[WIP] LM Workload #860

rka97 · 2025-04-03T17:44:18Z

This is for the LM workload.

Dev -> main

github-actions · 2025-04-03T17:44:32Z

MLCommons CLA bot All contributors have signed the MLCommons CLA ✍️ ✅

…to use int32 for tensor types and add dropout rate parameter

fsschneider · 2025-10-07T11:28:42Z

I might be wrong here, but I just randomly saw that we are using a default MLP expansion factor of $4$ (i.e.,

algorithmic-efficiency/algoperf/workloads/lm/lm_pytorch/workload.py

Line 40 in 5c85c7e

expand=4, # MLP expansion factor

).

However, it seems to me, that we are also using a gated linear unit, which uses an initial expansion that is twice as large (since it is split into the gate and the value), i.e.

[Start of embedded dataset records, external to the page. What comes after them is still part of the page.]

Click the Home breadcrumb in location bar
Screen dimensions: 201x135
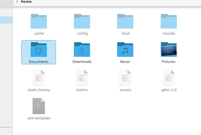26,2
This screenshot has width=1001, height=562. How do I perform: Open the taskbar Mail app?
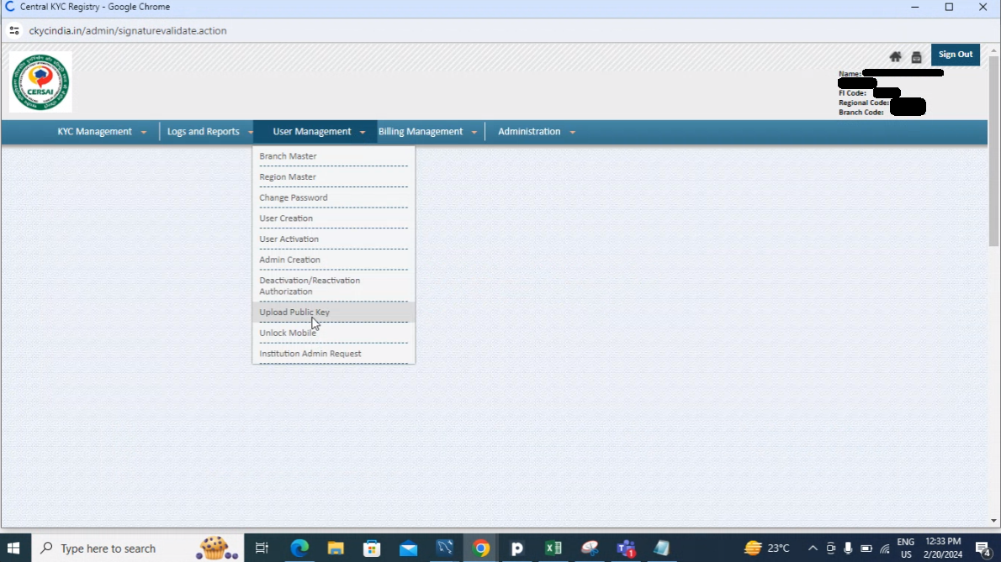coord(408,549)
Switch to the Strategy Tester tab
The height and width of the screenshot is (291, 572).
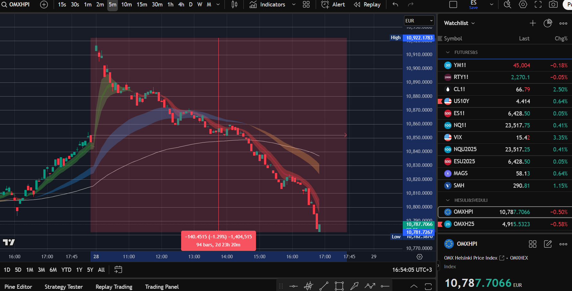(x=64, y=287)
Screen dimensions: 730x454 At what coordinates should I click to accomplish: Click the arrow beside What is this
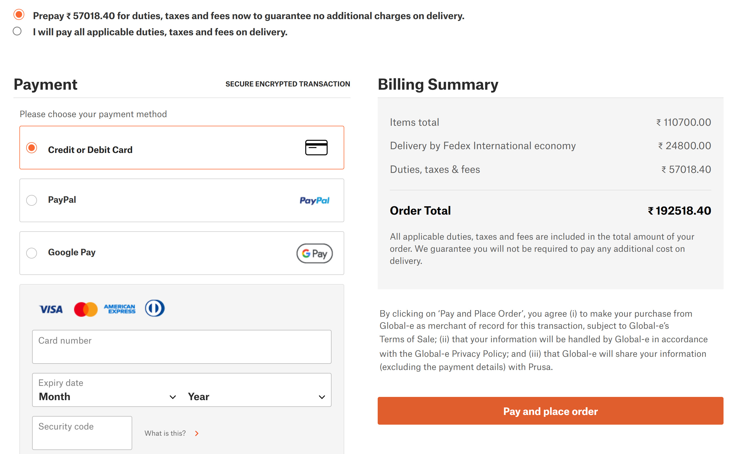(197, 433)
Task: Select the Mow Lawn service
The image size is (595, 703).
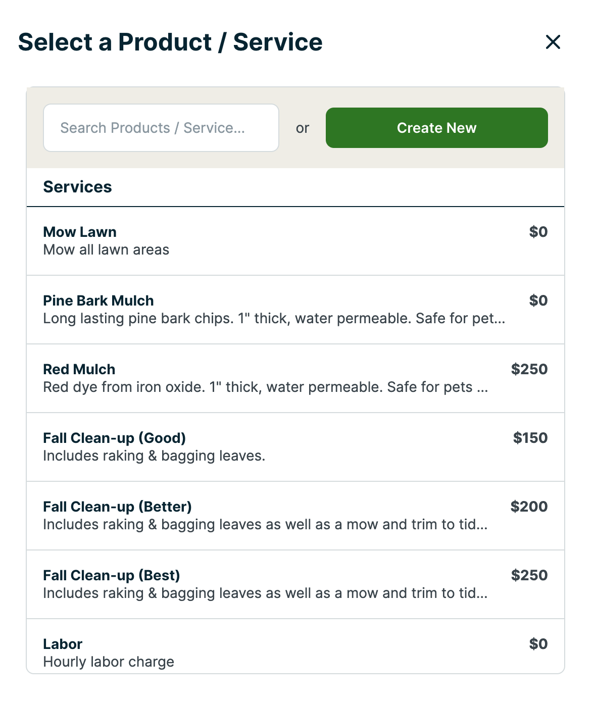Action: (x=80, y=232)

algorithmic-efficiency/algoperf/workloads/lm/lm_pytorch/plainlm_model.py

Lines 28 to 30 in 5c85c7e

    
           self.fc1 = nn.Linear(dim, 2 * hidden_dim, bias=False) 
        
           self.fc2 = nn.Linear(hidden_dim, dim, bias=False) 
        
           self.glu = nn.GLU(dim=2)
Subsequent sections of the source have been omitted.